PROVIDED DATA
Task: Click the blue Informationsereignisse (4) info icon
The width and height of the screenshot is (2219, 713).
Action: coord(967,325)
---
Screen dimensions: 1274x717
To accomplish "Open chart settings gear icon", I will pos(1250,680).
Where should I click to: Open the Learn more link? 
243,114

WORK TASK
Could you show every line of the material that includes the string "icon"?

RESPONSE BOX
Task: Click the blue Informationsereignisse (4) info icon
To accomplish "Open chart settings gear icon", I will pos(1250,680).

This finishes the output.